The Jordan Canonical Form

In my current position as Director of Undergraduate Studies for the Georgia Tech School of Mathematics, I’ve been heavily involved with revamping our linear algebra curriculum. So I’ve spent a lot of time lately reading through various linear algebra books. The goal of this post is to give a self-contained proof of the existence and uniqueness of the Jordan Canonical Form which is somewhat different from the ‘usual’ proofs one finds in textbooks.  I’m not claiming any novelty — I’m sure this approach has been discovered before — but I don’t know a good reference so I thought I’d record the details here.

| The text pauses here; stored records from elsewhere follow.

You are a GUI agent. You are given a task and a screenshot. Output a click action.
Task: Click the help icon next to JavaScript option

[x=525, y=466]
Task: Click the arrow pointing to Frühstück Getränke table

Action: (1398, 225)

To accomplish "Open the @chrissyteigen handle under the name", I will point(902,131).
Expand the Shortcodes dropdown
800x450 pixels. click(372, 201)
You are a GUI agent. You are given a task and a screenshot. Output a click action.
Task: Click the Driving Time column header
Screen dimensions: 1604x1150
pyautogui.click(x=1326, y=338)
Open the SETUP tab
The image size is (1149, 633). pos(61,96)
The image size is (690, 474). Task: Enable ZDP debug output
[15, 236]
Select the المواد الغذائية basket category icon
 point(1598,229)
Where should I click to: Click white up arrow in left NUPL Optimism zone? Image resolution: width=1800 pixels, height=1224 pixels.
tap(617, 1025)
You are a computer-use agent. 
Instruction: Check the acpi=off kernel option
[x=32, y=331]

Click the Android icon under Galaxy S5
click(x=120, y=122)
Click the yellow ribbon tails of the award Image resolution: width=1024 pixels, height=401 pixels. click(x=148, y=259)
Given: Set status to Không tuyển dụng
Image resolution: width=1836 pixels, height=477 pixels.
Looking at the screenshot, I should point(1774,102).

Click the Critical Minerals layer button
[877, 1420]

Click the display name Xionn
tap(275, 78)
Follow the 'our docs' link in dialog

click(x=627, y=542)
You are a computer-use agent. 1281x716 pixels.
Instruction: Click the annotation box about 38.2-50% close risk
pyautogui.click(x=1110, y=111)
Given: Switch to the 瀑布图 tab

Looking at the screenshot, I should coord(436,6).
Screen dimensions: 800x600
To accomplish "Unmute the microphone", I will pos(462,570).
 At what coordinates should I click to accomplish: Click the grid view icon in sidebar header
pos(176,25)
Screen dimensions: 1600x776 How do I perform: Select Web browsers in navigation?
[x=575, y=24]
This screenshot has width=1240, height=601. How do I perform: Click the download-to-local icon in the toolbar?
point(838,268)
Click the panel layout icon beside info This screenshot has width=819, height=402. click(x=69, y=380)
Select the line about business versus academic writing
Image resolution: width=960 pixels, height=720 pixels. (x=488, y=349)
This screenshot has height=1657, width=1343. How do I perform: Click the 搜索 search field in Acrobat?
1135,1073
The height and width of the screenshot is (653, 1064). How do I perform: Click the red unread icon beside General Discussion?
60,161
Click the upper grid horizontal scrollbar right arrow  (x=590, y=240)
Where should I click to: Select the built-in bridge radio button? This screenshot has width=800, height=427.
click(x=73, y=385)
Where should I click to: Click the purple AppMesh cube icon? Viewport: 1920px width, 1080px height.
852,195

The proof I give here does not use properties of polynomials (e.g. the Chinese Remainder Theorem), nor does it rely on the classification of finitely generated modules over a PID, so it might be of some pedagogical interest. The proof I give for the Generalized Eigenvector Decomposition is based on an auxiliary result — the Fitting Decomposition — which in my opinion ought to be better known.  The proof I give of the structure theorem for nilpotent operators comes from these lecture notes of Curt McMullen (Theorem 5.19).  It is particularly concise compared to some other arguments I’ve seen.

Jordan Canonical Form

Recall that an elementary Jordan block J_m(\lambda) is an m \times m matrix of the following form (illustrated with m=5):Jordan BlockA matrix is in Jordan Canonical Form if it is a block sum of elementary Jordan blocks, for example:Jordan_blocks

The theorem we wish to prove is that, over an algebraically closed field F, every n \times n matrix is similar to a matrix in Jordan Canonical Form, and the latter is unique up to rearranging the elementary Jordan blocks.  Thus two n \times n matrices are similar over F if and only if they have the same Jordan Canonical Forms (up to rearranging the blocks).  More canonically, we want to show that if V is a finite-dimensional vector space over F and T : V \to V is a linear operator, then V is direct sum of T-invariant subspaces V_i such that the matrix of T restricted to V_i (with respect to some ordered basis B_i) is an elementary Jordan block.  The latter condition means that there is \lambda \in F and a vector v \in V_i with (T-\lambda I)^m v = 0 such that v, (T-\lambda I)v, \ldots, (T-\lambda I)^{m-1} v is a basis for V_i.

Fitting Decomposition

Let {V} be a finite dimensional vector space over a field {F}, and let {T : V \rightarrow V} be a linear endomorphism.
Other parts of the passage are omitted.